ウェゲナーおじさん、フルネームではアルフレート・ロータル・ウェーゲナー(de: Alfred Lothar Wegener)というドイツ人気象学者(現代の感覚とはちょっと異なるけど)がいました。ちなみに奥さんのお父さんは「ケッペンの気候区分」でおなじみのウラジミール・ペーター・ケッペンさんです。

さてこのウェゲナーおじさんは1912年1月6日にフランクフルトで「大陸は動いている説」を発表した後、1915年に「大陸と海洋の起源」という本の第1版を出しました。

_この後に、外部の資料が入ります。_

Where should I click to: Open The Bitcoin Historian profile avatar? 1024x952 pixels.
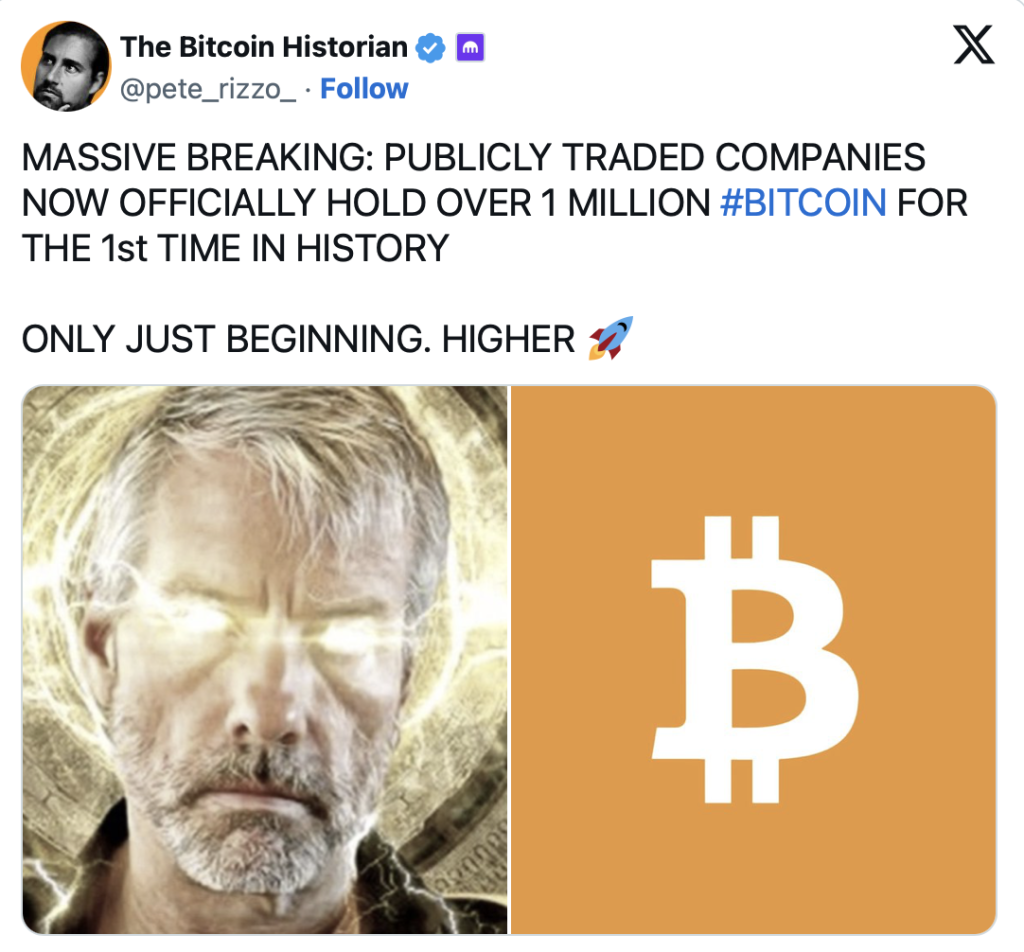coord(66,66)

この時代、基本的には「陸橋説」という、

  • 大陸は動かない
  • 今は沈んでしまった「橋」で生物は他の大陸へと移った

ことを主張する説が有力でした。現代の視点から見るとかなり突飛であるとしか言えない説ですが、当時としては泳げない動物がなぜ他の大陸に住んでいるのかという疑問を解決でき、それなりの説得力がありました。

そのためウェゲナーおじさんの「大陸は動いている説」はほとんど受け入れられませんでした。しかしこれは決定的に論理が破綻しているとか、そういったものではありません。ではウェゲナーおじさんは何をもって大陸移動説を唱えたのかを見ていきましょう。

大陸棚パズル

南アメリカとアフリカ大陸の海岸線が似ている

教科書でよくお馴染みの図が出てきたと思います。これは (私が海底地図をトレースするのが面倒だったため) 海抜0mの大まかな地図ですが、彼は当時分かっていた範囲での大陸棚を含めた形でこのパズルが成り立つことを示しました。大陸棚を含めることで、よりぴったりになったそうです。

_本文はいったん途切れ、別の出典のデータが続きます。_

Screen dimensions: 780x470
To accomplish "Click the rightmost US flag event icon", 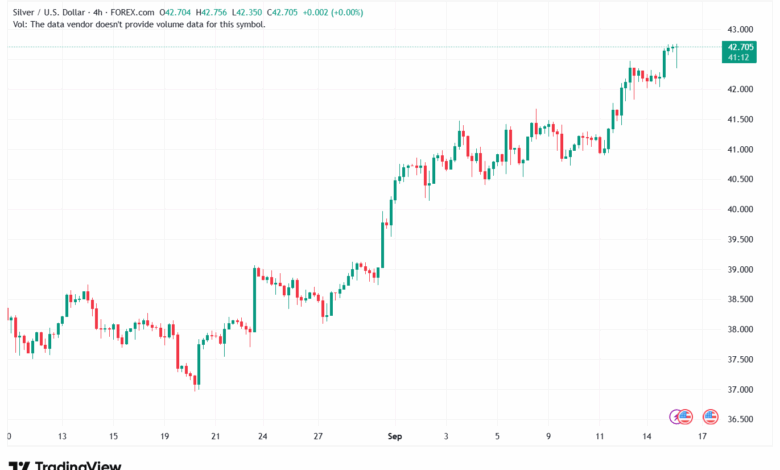I will [711, 415].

ちなみにこのような考え方はウェゲナーおじさん以前にも出ており、1858年にアントニオ・スナイダー=ペレグリニさんが植物化石の移動についての理由付けとしてこんな図を著書「La Création et ses mystères dévoilés」で使っていたりします。こういったウェゲナーおじさんの影に隠れてしまっている人々については、明々後日の記事で詳細に扱おうかと思います。

しかしウェゲナーおじさんはこの単なるパズル的なことのみではなく、当時彼が知り得た科学的知見からこのパズルをより強くしていきました。例えば南アフリカとブラジルに同じ走向を持つ片麻岩が存在することや、アイソスタシーの研究から地殻が水平移動の可能性が出てきたことなどがあります。南アフリカの片麻岩については、ウェゲナーおじさんの説を初期から支持していたアレクサンダー・デュ・トワさんによって詳細に調べられました。

化石

ウェゲナーおじさんはこの他にも両大陸に残る化石から大陸移動説を補強しました。

メソザウルス化石分布

メソザウルスはペルム紀前期(2億4000万年くらい前)に生きていた爬虫類です。サウルス/ザウルス(saurus)というのは「トカゲ」の意味ですね。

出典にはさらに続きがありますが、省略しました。